As an artist I can say that I see the world a little different from most people around me; and when it comes to writing my mind is a blur with words. This isn’t to say that I can’t look at events or even simple objects in the simplest of terms, it means I see a deeper meaning behind the occurrence or object.; like the great mathematician that sees numbers in their head, I look for words that fit together and make something whole.
Many a night I spend lying in bed with words flowing through my head, and how to put them together into something meaningful that people will enjoy reading. I feel as though this is a curse sometimes because it makes it hard to sleep; and drives my focus away from other tasks at hand, for example, work…oh dreaded work, but I wouldn’t trade it for the world.
When I was younger I would scribble words and sentences onto a scratch piece of paper; and keep them hidden from the world, for they were mine. I felt embarrassed that it wasn’t good enough for the world to see how I feel about the world around me, but now I can’t get enough…it’s almost like a drug.
As I grew older I was more serious about my writing and started to write pieces that had deeper meaning, and more personal to my life and feelings. I started delving into dark places and emotions; places I had never been or expressed before, but there I was letting emotions flow out onto a sheet of paper. This was a therapeutic time for me, but still I didn’t share these memoirs of my emotions, with anyone out there.
I like to call the next stage of my writing ‘The Dark Ages’, this period of writing was a period that I didn’t write much, and my writing was sporadic. The words that used to float in my head were blocked, and no words were floating in my head like in the past. It felt like everything was being pushed away, life took over from what I truly enjoyed, the dark ages.

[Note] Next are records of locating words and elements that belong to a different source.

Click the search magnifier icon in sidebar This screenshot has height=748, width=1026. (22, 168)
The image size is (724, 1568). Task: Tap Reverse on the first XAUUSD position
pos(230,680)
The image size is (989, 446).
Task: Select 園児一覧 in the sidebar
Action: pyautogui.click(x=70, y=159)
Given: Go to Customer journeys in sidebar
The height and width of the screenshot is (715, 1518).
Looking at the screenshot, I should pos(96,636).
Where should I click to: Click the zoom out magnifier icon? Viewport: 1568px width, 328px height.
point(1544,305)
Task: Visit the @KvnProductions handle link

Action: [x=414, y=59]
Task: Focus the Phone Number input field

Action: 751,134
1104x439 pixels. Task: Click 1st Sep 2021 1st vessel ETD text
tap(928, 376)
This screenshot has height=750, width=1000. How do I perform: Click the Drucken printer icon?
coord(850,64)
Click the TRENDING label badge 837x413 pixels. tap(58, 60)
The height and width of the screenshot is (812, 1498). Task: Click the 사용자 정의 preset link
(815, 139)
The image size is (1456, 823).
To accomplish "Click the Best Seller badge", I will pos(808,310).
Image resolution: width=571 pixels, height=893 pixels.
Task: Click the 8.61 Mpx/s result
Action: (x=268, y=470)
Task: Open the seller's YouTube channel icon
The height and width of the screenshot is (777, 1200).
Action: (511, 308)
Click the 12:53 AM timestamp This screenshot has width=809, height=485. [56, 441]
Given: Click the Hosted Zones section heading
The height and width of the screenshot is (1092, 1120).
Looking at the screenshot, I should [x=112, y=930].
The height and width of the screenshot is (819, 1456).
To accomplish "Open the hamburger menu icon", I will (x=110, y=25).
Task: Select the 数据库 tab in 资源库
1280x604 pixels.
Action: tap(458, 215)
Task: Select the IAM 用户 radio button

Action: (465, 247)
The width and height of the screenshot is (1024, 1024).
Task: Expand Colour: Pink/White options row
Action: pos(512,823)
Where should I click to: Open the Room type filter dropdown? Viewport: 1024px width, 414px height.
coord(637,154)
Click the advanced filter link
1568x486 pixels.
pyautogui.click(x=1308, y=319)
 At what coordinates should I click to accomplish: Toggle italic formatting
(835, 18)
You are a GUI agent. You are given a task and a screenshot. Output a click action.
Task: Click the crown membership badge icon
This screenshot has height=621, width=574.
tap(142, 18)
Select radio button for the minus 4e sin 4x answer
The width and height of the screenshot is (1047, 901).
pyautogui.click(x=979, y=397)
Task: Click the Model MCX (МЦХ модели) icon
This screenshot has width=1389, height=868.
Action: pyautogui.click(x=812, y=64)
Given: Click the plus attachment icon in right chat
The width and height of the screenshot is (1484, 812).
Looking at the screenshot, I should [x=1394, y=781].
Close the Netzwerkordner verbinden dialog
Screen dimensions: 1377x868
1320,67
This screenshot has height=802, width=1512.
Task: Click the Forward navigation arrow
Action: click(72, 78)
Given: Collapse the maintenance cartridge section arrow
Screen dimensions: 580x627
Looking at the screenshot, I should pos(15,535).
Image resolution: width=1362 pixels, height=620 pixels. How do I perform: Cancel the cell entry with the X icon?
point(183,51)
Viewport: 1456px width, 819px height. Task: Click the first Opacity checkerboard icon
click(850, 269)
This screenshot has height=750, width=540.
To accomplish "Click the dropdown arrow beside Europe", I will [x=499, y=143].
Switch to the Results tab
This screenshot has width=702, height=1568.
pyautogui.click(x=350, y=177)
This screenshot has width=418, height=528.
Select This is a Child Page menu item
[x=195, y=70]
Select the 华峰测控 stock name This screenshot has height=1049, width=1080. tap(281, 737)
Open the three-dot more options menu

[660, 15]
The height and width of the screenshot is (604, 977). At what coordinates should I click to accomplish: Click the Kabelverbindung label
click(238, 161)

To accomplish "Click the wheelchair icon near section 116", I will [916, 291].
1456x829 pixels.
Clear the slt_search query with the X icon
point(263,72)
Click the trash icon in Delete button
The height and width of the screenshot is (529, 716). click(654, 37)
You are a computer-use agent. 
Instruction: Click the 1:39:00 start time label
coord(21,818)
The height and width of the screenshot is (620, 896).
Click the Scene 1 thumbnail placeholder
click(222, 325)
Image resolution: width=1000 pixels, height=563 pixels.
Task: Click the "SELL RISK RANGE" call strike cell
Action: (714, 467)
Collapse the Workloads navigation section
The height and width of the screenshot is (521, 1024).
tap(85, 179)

My current stage of writing I like to call the awakening; and it’s filled with challenges and experimenting with different forms of writing. I write poetry about my feelings and personal experiences. My goal with most of my writing is to make it personal, and I am the first to admit that I don’t write in a particular classic style, but I write. Since March of last year I have written 340 posts, and that is no small feat for me. This new stage has also allowed me to move beyond writing and including other passions of mine like photography and music, this is a glorious time for me as an artist, and I am grateful.
Being an artist, because that is how I see myself, has provided me with the opportunity to see the world in an entirely different light, and deeper than the surface clutter we see every day.